Here’s our process for repotting plants:

  • Start by massaging the plastic pot to loosen up the contents within. This will make it easier to remove the plant.

  • Turn the pot on its side, doing your best to '“dump” the plant into your hand, rather than pulling the plant out. If the plant is not coming out easily, which can often happen when the roots begin to grow through the drainage holes, carefully cut the plastic pot using good scissors, clippers, or a box cutter. We like to start at one of the drainage holes on the bottom edge and cut straight to the top of the pot.

  • Prepare your planter. Ideally, your pot will have a drainage hole and saucer, in which case you can layer a thin layer of stones (we like to use porous lava rocks because they’re lightweight). If your planter does not have a drainage hole, add 1-2” of rocks to the bottom. You’ll want to remember this rock layer if your planter does not have a drainage hole, because when you water your plant, you’ll want to limit the quantity so as not to overflow those stones.

  • Gently loosen the rootball of the plant. When we refer to the rootball, we’re talking about the contents of the planter, the roots and the soil around them. The idea is to slightly break up the shape of the previous pot your plant was in. Occasionally, roots will continue to grow in the same shape as their previous pot and eventually become rootbound (meaning the roots become so tangled and matted that they can no longer grow outwards). We focus on just slightly loosening the bottom and the sides of the rootball of the plant. Sometimes almost all the soil will fall off the roots of the plant, and that is fine. Root structures vary from plant to plant, and this is your opportunity to observe. You can also snip off any blackened or rotted roots that are exposed, which will promote fresh new growth.

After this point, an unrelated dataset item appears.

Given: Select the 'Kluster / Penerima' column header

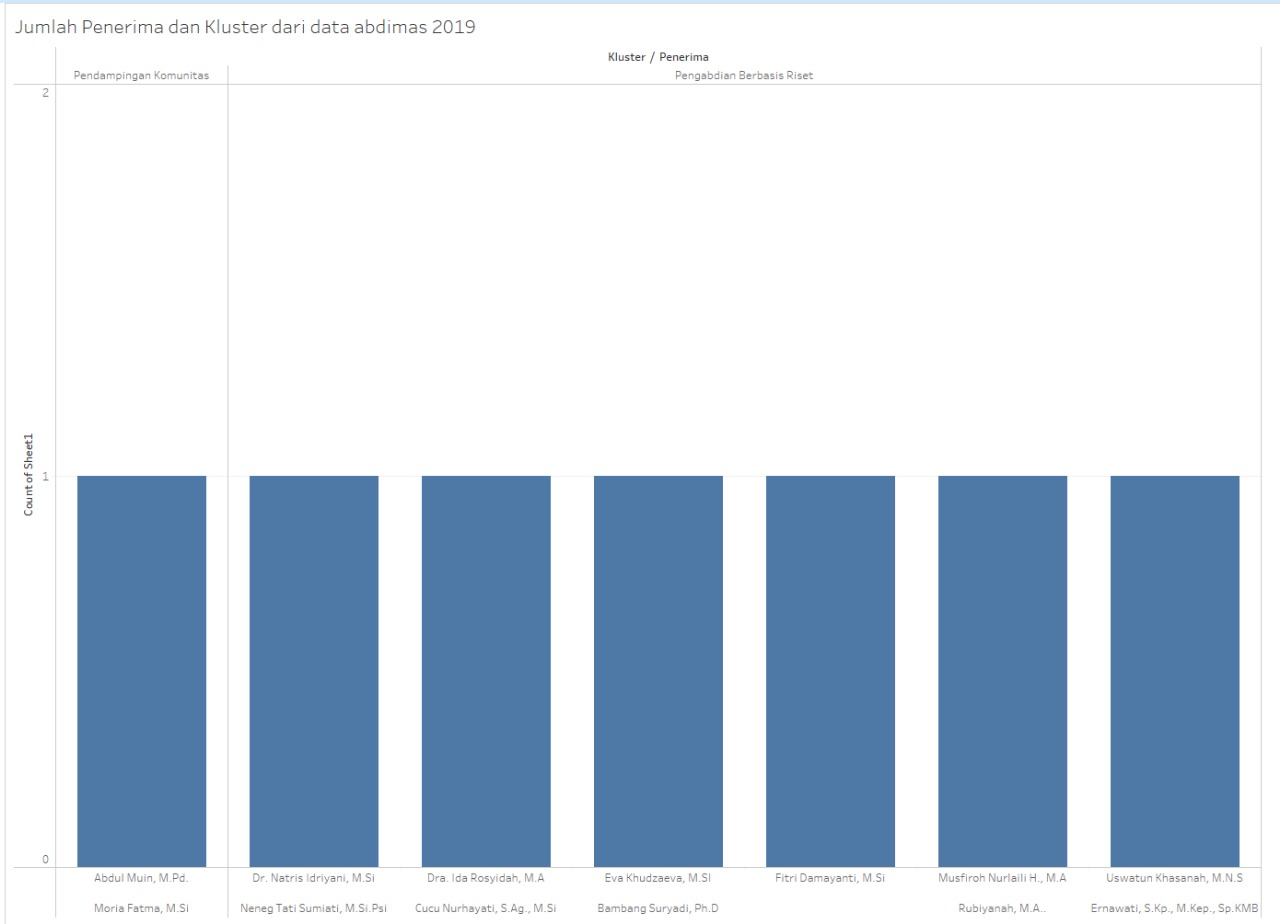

  • Place the rootball in the new pot on top of the stones. You’ll want the top of the rootball to sit a few inches below the top of the pot. With one hand, hold the plant in place, and with the other hand, scoop fresh soil into the pot around the rootball. We like to slightly move the plant from side to side and up and down as we add the soil to help the roots settle into its new soil.

  • Fill the pot with soil so that it just covers the top of the rootball. We like to tap the sides of the pot to help settle the soil. Once the soil around the sides and top are fully level, gently compress the soil around the base of the plant. You’ll want your soil to maintain airflow, however, gently compressing will help stabilize the plant until it roots down a bit.

  • Many sources recommend watering your plant at this point, but we recommend waiting a few days to water. Roots are often in a state of shock after repotting, and so they won’t absorb water. Water left sitting in the soil can be harmful to the roots. So give the roots a break for a few days before watering.

Here’s some additional tips to keep in mind:

  • The best time to repot your plant is in the spring and summer, when the plant is leaving its winter dormancy and the roots are expanding.

  • Repotting is dirty business, so lay out a tarp or head outside to do it! That'll make clean up a lot easier.

  • Read up on the type of plant you’re working with to select a soil best suited to its preferred environment in nature. It can also help to study its current soil. Do you see lots of sand? Perlite? Peat moss?

  • Make sure you have some compost in the mix so that your plant gets a fresh dose of nutrients. You’ll notice a spike in its growth in the weeks after you repot it.

  • Be patient. Sometimes your plant experiences some shock from replanting. This can result in a loss of leaves. Don’t panic water when you see this! Stay calm and stick to your watering schedule.